Notes from Reading: Man’s Search for Meaning by Viktor Frankl

A classic.

The first section is about Frankl’s experiences while in captivity at Auschwitz during WWII. Through his experiences, he highlights how those who had a higher reason for being seemed to survive better and longer than those who did not, or those who lost hope at some point.

“The crowning experience of all, for the homecoming man, is the wonderful feeling that, after all he has suffered, there is nothing he need fear any more, except his God.”

The second section of the book deals with his invented school of psychology, logotherapy. It is the idea that a great way to both live and rehabilitate is to find higher meaning.

“As each situation in life represents a challenge to man and presents a problem for him to solve, the question of the meaning of life may actually be reversed. Ultimately, man should not ask what the meaning of his life is, but rather he must recognize that it is he who is asked.
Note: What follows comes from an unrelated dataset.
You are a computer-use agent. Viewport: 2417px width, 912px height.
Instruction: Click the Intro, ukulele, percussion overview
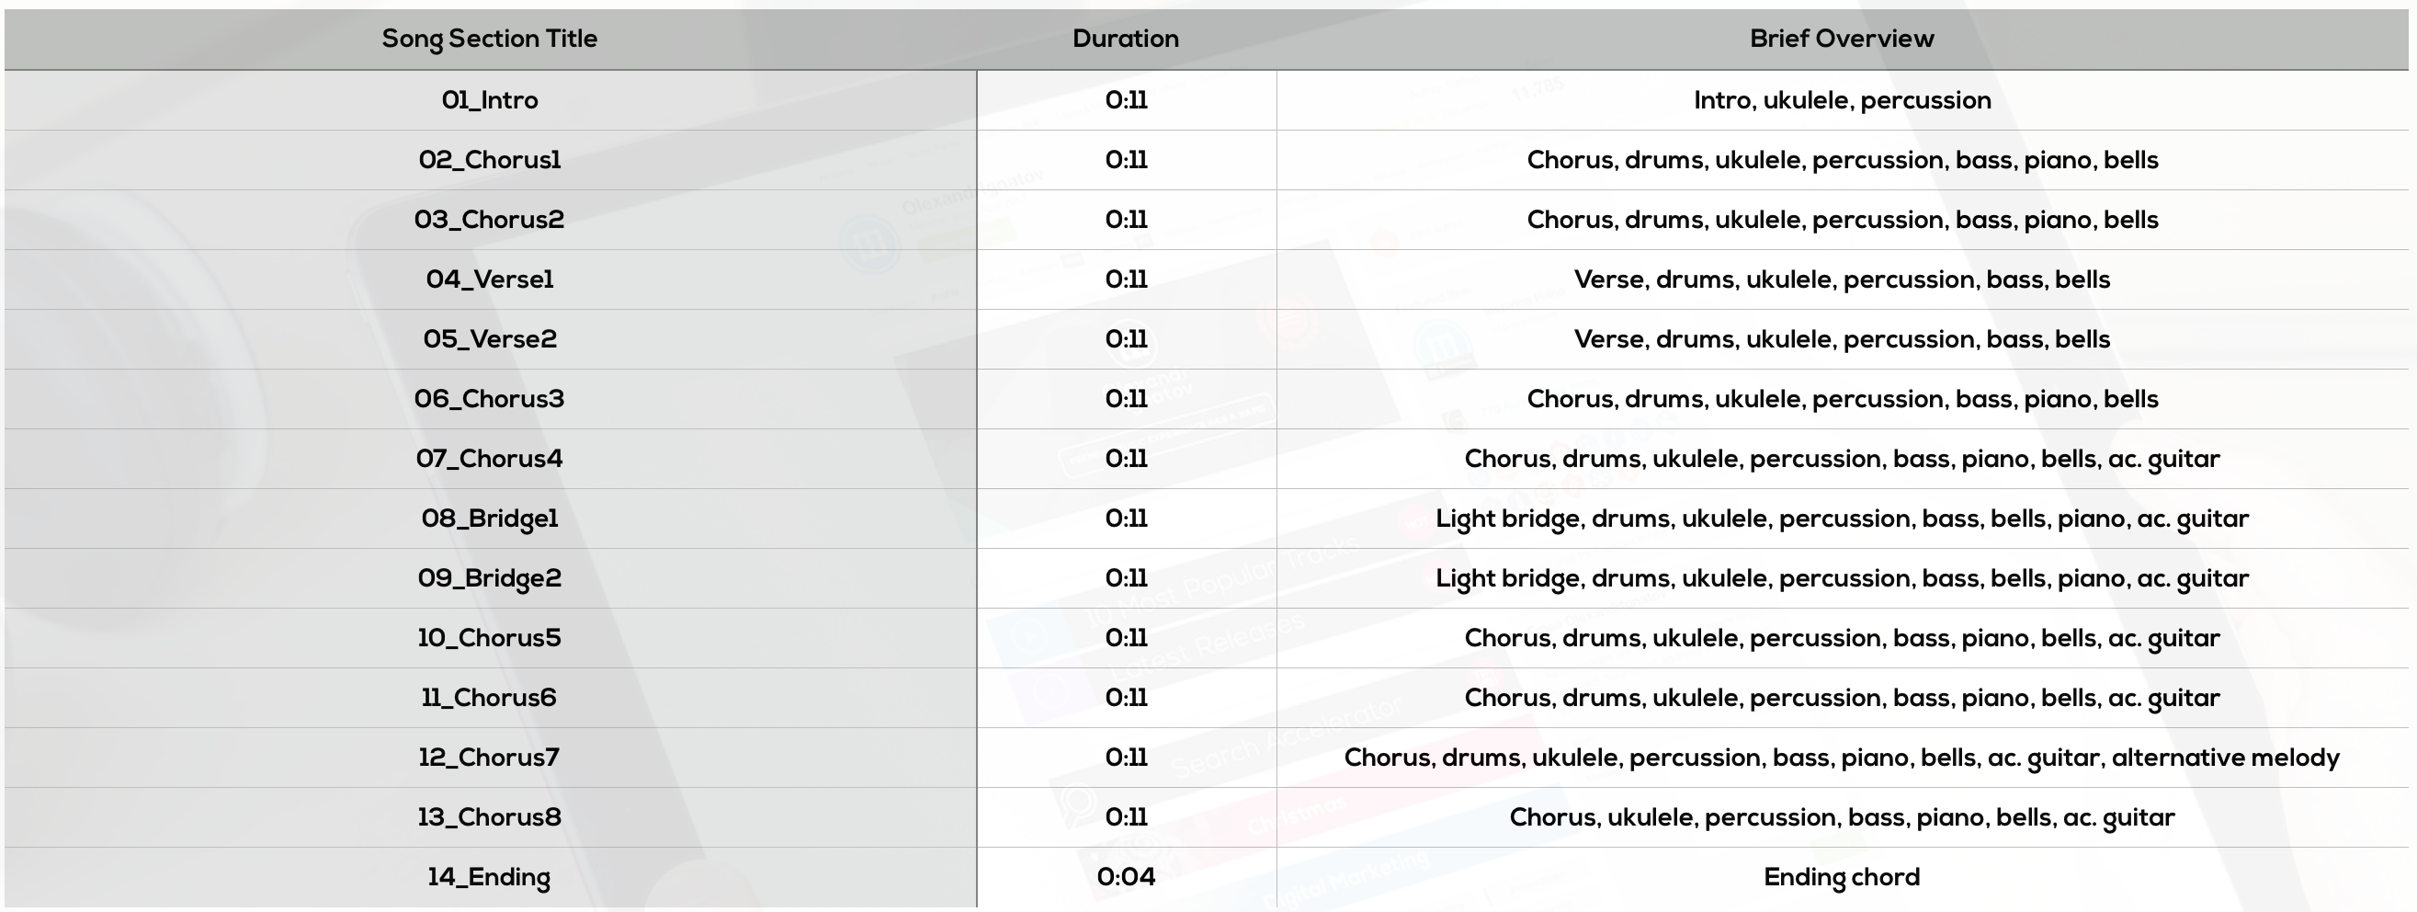(x=1841, y=100)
In a word, each man is questioned by life; and he can only answer to life by answering for his own life; to life he can only respond by being responsible. Thus, logotherapy sees in responsibleness the very essence of human existence.”

The third section is a new postscript that Frankl wrote years after publishing the book.

“Woe to him who saw no more sense in his life, no aim, no purpose, and therefore no point in carrying on. He was soon lost. What was needed was a fundamental change in our attitude toward life. We had to learn ourselves and, furthermore, we had to teach the despairing men, that it did not really matter what we expected from life, but rather what life expected from us. We needed to stop asking about the meaning of life, and instead to think of ourselves as those who were being questioned by life- hourly and daily. Our answer must consist not in talk and meditation, but in right action and in right conduct. Life ultimately means taking the responsibility to find the right answers to its problems and to fulfill the tasks which it constantly sets for each individual.”